The principle of FST is quite complicated, and here we mainly understand its core role here: efficient search Term.

Term Index allows you to quickly locate an offset in the Term Dictionary, and then look up from there. In addition, the size of some compression technologies (search Lucene Finite State Transducers) Term Index can only be one tens of the size of all terms, making it possible to cache the whole Term Index in memory. The overall effect is this:

As shown in the figure above, Term Index is mainly used to quickly locate the Term, which is similar to the dictionary or address book we use. For example, we can quickly find all Chinese characters or surnames starting with W through the letter W, and then find the corresponding Chinese characters or names. From the above analysis, we can see that because of the Term Index of ES, ES is sometimes faster than Mysql in retrieving. Mysql only has Term Dictionary, and this layer is stored on disk in the form of B+ tree. Retrieving a Term requires several Random Access disk operations. Lucene added Term Index on the basis of Term Dictionary to speed up retrieval. Term Index is cached in memory in the form of tree. After the block position of the corresponding Term Dictionary is checked from Term Index, Then go to the disk to find the Term, which greatly reduces the random access times of the disk.

Three,The cluster

1.The index

Select * from Elasticsearch; select * from Mysql; select * from Elasticsearch; select * from Mysql;

The shard is the smallest unit for storing Elasticsearch data. The storage capacity of index is the sum of all shards. The storage capacity of the Elasticsearch cluster is the sum of all index storage capacity.

2.Node (Node)

ES itself has cluster capability, so it only needs to set the same cluster.name for each node to join the same cluster. They share the data and load burden of the entire cluster. A node in ES is a running instance of Elasticsearch. The node name is set by node.name. If this parameter is not set, a random universal unique identifier is assigned to the node at startup.
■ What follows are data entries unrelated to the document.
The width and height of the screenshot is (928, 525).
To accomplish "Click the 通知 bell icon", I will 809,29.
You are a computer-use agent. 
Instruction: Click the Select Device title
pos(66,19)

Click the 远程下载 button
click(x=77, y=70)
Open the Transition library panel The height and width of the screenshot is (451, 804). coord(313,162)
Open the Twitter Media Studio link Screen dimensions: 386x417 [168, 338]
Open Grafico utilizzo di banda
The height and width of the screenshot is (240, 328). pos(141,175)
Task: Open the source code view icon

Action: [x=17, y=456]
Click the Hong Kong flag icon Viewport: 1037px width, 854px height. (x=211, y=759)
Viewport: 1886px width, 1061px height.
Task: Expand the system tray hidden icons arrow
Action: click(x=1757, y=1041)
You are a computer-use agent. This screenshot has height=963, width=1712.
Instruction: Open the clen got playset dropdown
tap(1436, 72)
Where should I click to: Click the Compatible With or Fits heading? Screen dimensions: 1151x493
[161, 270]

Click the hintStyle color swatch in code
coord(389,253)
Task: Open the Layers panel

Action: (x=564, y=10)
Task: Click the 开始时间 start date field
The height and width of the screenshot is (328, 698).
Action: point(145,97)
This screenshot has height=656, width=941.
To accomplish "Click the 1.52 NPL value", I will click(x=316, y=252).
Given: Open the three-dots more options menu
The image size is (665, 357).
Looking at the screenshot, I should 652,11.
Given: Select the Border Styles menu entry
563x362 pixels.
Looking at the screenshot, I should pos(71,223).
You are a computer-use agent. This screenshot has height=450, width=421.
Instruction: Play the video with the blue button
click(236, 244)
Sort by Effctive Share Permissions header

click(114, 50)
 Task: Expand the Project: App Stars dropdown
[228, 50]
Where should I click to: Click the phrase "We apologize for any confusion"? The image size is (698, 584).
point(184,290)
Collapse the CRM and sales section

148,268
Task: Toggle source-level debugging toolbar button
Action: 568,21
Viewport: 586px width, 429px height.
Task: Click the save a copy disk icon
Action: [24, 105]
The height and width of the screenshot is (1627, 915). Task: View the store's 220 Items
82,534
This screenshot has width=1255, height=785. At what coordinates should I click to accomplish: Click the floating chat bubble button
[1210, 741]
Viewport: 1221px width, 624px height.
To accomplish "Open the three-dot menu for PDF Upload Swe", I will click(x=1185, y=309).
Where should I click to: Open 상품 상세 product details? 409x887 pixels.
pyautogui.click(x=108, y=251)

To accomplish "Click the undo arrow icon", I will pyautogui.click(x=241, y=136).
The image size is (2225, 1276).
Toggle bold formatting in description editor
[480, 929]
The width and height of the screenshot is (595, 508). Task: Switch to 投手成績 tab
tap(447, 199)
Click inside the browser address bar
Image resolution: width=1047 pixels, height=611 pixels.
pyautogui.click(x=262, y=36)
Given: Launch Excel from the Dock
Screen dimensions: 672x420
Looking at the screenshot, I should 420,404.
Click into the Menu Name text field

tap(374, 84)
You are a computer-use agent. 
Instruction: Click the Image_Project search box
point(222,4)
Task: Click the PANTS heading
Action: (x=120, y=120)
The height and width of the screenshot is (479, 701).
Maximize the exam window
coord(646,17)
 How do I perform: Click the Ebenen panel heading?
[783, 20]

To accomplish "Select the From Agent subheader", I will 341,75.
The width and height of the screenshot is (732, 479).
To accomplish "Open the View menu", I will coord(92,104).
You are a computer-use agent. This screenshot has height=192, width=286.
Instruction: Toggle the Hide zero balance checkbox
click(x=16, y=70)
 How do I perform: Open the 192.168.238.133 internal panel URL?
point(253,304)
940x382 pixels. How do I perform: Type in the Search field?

There are three different types of nodes in an ES cluster: master node, data node, and coordination node.

1)The master node

Responsible for managing all changes to the cluster, such as creating or deleting indexes; Track and manage which nodes are part of the cluster, such as adding or deleting nodes. Determine which shards are assigned to the relevant nodes. This can be set using the node.master property. Node. master=true Indicates that this node is eligible to be elected as the master node.

2)Data nodes

Data nodes store data and perform related operations, such as adding, deleting, modifying, querying, and aggregating data. Data nodes have high requirements on machine configurations and consume large AMOUNTS of CPU, memory, and I/O resources. By default, each node is a data node (including the primary node), which can be set using the Node.data property. Node. data=true Indicates that this node is a data node and is used to store data.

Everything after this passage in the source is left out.